PROMPT 1:
Please rewrite everything in the records from the line containing "Where should I" down to the end of the records, replacing "empty box" with "blank box" and changing nothing else. Leave the pictures out of your answer.

SUPPLIED TEXT:
Tuesday, April 20, 2010

1999: The Insider (Michael Mann)

1999: The Insider (Michael Mann) 
Starting with The InsiderMichael Mann, already a masterful stylist by this point in his career, began going in a new direction.  His films became more abstract, less rooted in cinematic realism as we've come to know it and more concerned with forging something completely modern, and perhaps even without precedent.  Mann has always been interested in filmic vocabulary, but with this next stage he put his experimentation fearlessly at the fore of his work.  And although I still struggle with this later chapter in his career, I can't deny my love for this film. 

Not only is The Insider one of the most formally bold and interesting works for me of this entire period, it merges form and content in a way that makes me want to pack my bags and go pursue something else.  I can't think of many films that, at times, are this avant-garde in their formal approach yet remain completely compelling in a narrative and emotional sense.  Mann has always straddled classical/modern, genre/personal, and real/surreal. And whereas Heat feels like the most classically balanced of all his work, The Insider seems the most balanced on the more modern side of his tendencies.

Other things of note, the casting.  It's incredible, and as meticulous in its ensemble casting as any movie I can remember.  Crowe is awesomely vulnerable.  I completely connect with Pacino in this one.  And of the ensemble, I can't think of people more perfectly cast than Christopher Plummer, Michael Gambon, Bruce McGill, and Colm Feore.  

I know there are people that don't love this one near as much I do.  But I've always marveled at it and consider it one of the greatest accomplishments of the nineties.  

Other contenders for 1999:  From this year I still have some titles to see.  These include: Martin Scorsese's Bringing Out the Dead, Suwa Nobuhiro's M/Other, Julio Medem's The Lovers of the Arctic Circle, and Frederick Wiseman's Public Housing.  At some point, I need to revisit Stanley Kubrick's Eyes Wide Shut and Jean-Pierre and Luc Dardenne's Rosetta as I struggled with both the one time I saw them. From this year though, I really like Alexander Payne's Election, Mike Leigh's Topsy-Turvy, Sam Mendes' American Beauty, Andy and Larry Wachowski's The Matrix, David O. Russell's Three Kings, and Steven Soderbergh's The Limey.  I love Bruno Dumont's L'humanite, Takeshi Kitano's Kikujiro, and Jim Jarmusch's Ghost Dog: The Way of the Samurai.  And my closest runner-up is Abbas Kiarostami's The Wind Will Carry Us.

7/8/12 I watched Martin Scorsese's My Voyage to Italy.  A wonderful, incredibly thorough look at Neorealism and the Italian cinema that has so profoundly influenced Scorsese.  Special focus is on Rossellini, but De Sica, Visconti, Fellini, and Antonioni also receive insightful commentary.  A great introduction to anyone just beginning to look into this, one of the cinema's greatest moments.

6/7/14 I watched Mark Cousins' The Story of Film: An Odyssey: New American Independents & The Digital Revolution.  Again another fairly interesting episode where I gravitated in particular to those segments with Gus Van Sant and Jane Campion.

PROMPT 2:
List every actor named in the casting paragraph of the review of The Insider.

GIVEN DATA:
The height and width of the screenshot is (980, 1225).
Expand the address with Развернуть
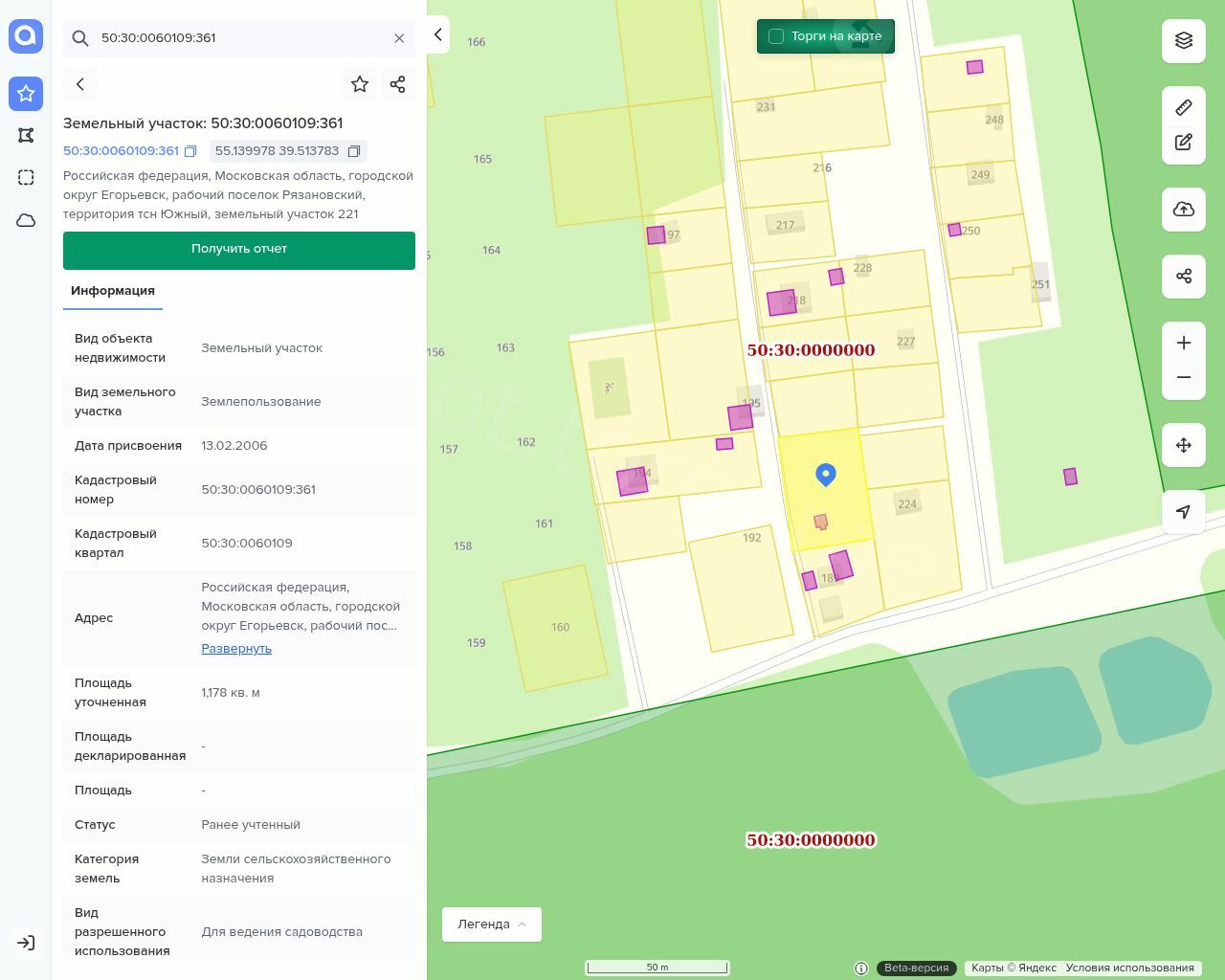pos(236,648)
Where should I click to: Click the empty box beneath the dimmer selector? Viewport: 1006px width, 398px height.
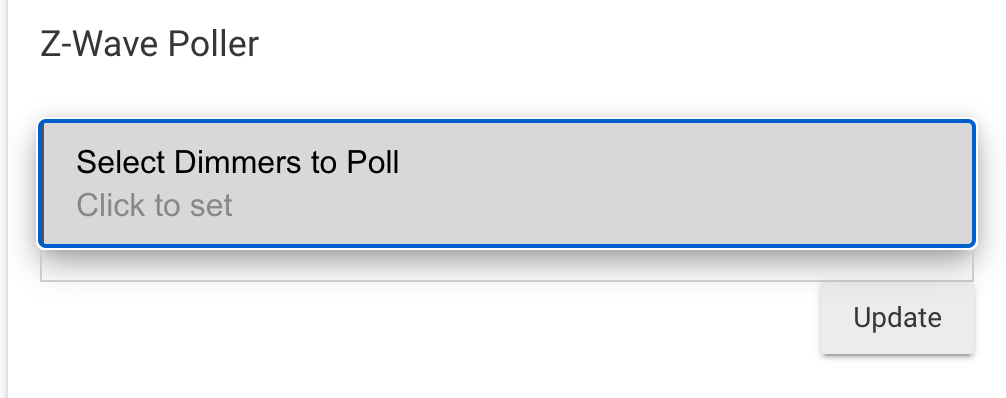[507, 264]
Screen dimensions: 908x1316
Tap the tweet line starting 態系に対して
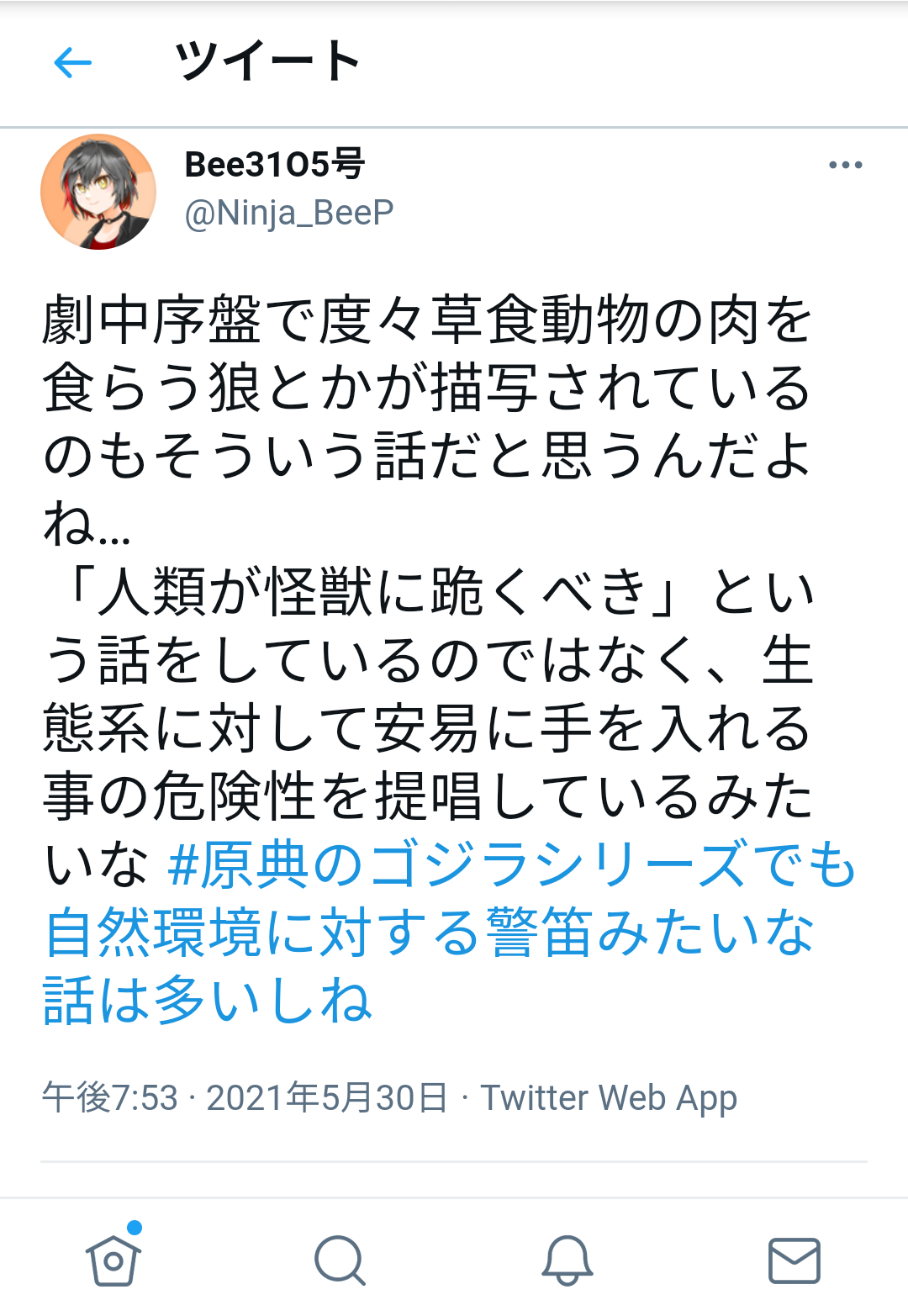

TASK SOLUTION 1:
Where should I click to: Click the blank box beneath the dimmer selector? Viewport: 1006px width, 398px height.
[507, 264]
Screen dimensions: 908x1316
Tap the tweet line starting 態系に対して

TASK SOLUTION 2:
Crowe, Pacino, Christopher Plummer, Michael Gambon, Bruce McGill, Colm Feore